The main hint here seems that I run the stack in Docker Desktop 4.26.1 (on Ubuntu 23.10). The nvidia-smi displays the following about the GPU:
+---------------------------------------------------------------------------------------+
| NVIDIA-SMI 535.154.05 Driver Version: 535.154.05 CUDA Version: 12.2 |
|-----------------------------------------+----------------------+----------------------+
| GPU Name Persistence-M | Bus-Id Disp.A | Volatile Uncorr. ECC |
| Fan Temp Perf Pwr:Usage/Cap | Memory-Usage | GPU-Util Compute M. |
| | | MIG M. |
|=========================================+======================+======================|
| 0 NVIDIA GeForce RTX 3060 ... Off | 00000000:01:00.0 On | N/A |
| N/A 47C P8 11W / 55W | 628MiB / 6144MiB | 4% Default |
| | | N/A |
+-----------------------------------------+----------------------+----------------------+
Some reported issues that I've found in the net so far suggest to use Docker CE instead of Docker Desktop. But it looks opposite to what GenAI stack promotes — the easy and developer-friendly way to build LLM-powered applications.
Is there other way to resolve the issue?
After looking a bit around, it seems that nvidia-container-toolkit needs docker-ce installed as root to work (which isn't the case with Docker Desktop?).
The obvious way to resolve this issue would be to use docker-ce installed as root or even podman as an alternative.
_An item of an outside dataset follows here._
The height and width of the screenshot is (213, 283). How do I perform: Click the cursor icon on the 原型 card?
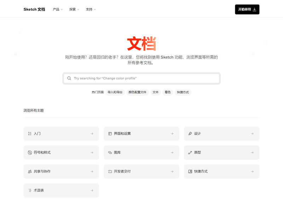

The Docker CLI is well documented and in combination with docker-compose you can deploy the stack quite easily.
However, if you want to keep a developer-friendly UI, maybe you could use portainer-ce in combination with docker-ce as root?
@matthieuml ,
which isn't the case with Docker Desktop?
Yes, this seems to be the root cause.
Ok, I'll switch to Docker CE.
Perhaps, it's worth adding a note about Docker Desktop incompatibility with linux-gpu profile to the README.md as well as mentioning the necessity to install nvidia-container-toolkit.
Thank you!
The Issue is in like in system package
I am using cog.yaml file in order to install system dependencies, I have tried different versions of nvidia drivers and cuda versions I am getting the same error. Is there any way to install that package in system level
@Toparvion where you able to run the docker?? having the same issue so. could you help me?
@suveerudayashankara Can you please share your host machine operating system and version of docker and docker engine?
@suveerudayashankara If you are using linux, please also install support packages in docker for nvidia drivers, I hope that solves your issue.
@Toparvion where you able to run the docker?? having the same issue so. could you help me?
@suveerudayashankara , yes, I followed the above advice to switch from Docker Desktop to Docker CE (+Portainer) and it worked for me.